#### [Task brief]
Every entry must reappear in your answer exactly as written, though its pictures must not.

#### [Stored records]
○ ○ ○ ○

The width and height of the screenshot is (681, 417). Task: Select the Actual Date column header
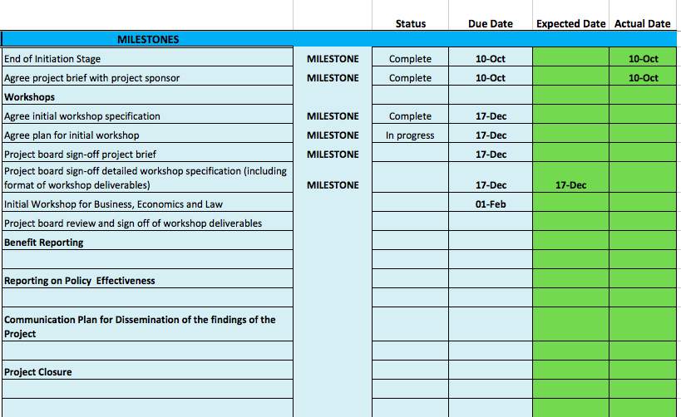click(642, 24)
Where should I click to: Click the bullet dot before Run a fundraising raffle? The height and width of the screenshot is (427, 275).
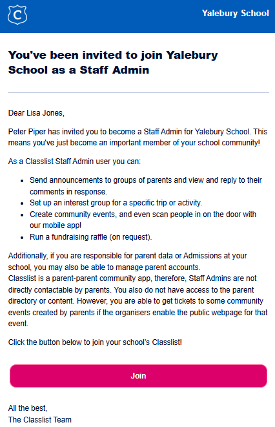[x=22, y=238]
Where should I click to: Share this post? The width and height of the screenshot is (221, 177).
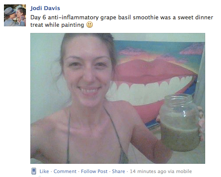118,171
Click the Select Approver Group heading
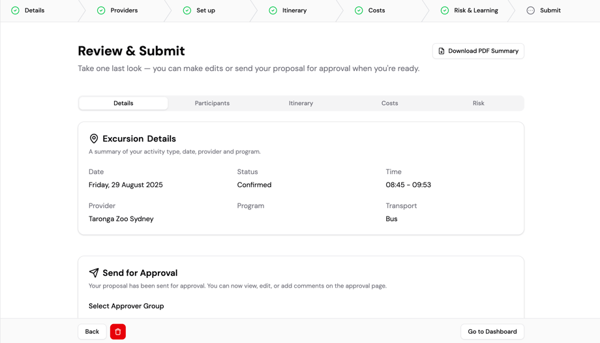 coord(127,306)
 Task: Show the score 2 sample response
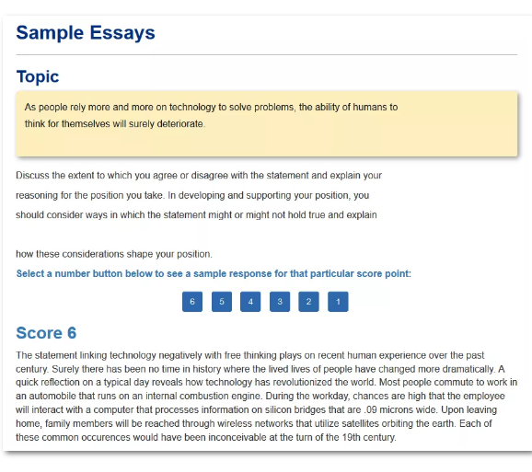[308, 302]
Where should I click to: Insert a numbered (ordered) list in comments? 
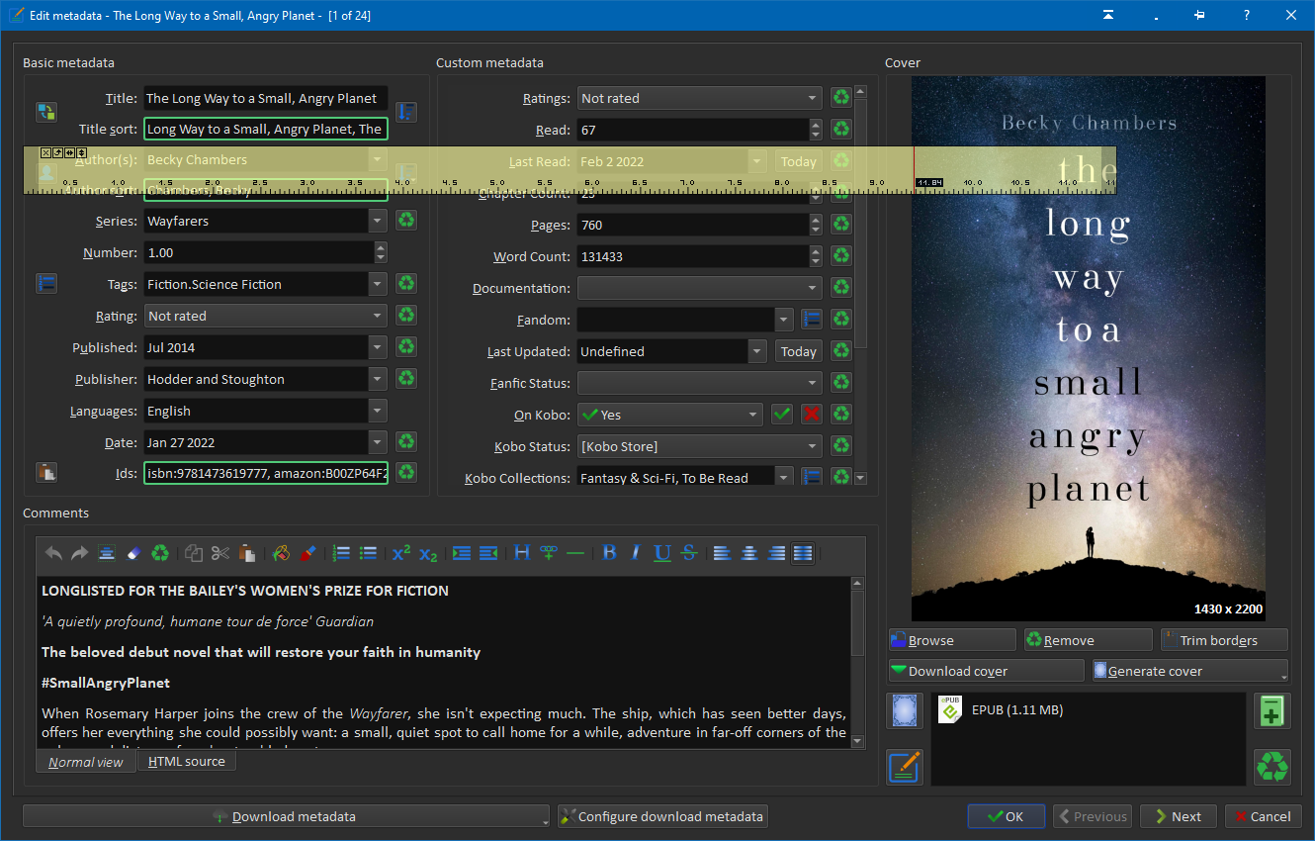(x=341, y=553)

○ ○ ○ ○

#### [Solution]
The width and height of the screenshot is (681, 417). Task: Select the Actual Date column header
click(642, 24)
Where should I click to: Click the bullet dot before Run a fundraising raffle? The height and width of the screenshot is (427, 275).
[x=22, y=238]
Where should I click to: Share this post? The width and height of the screenshot is (221, 177).
118,171
Click the Select Approver Group heading
 coord(127,306)
 Task: Show the score 2 sample response
[308, 302]
Where should I click to: Insert a numbered (ordered) list in comments? 
(x=341, y=553)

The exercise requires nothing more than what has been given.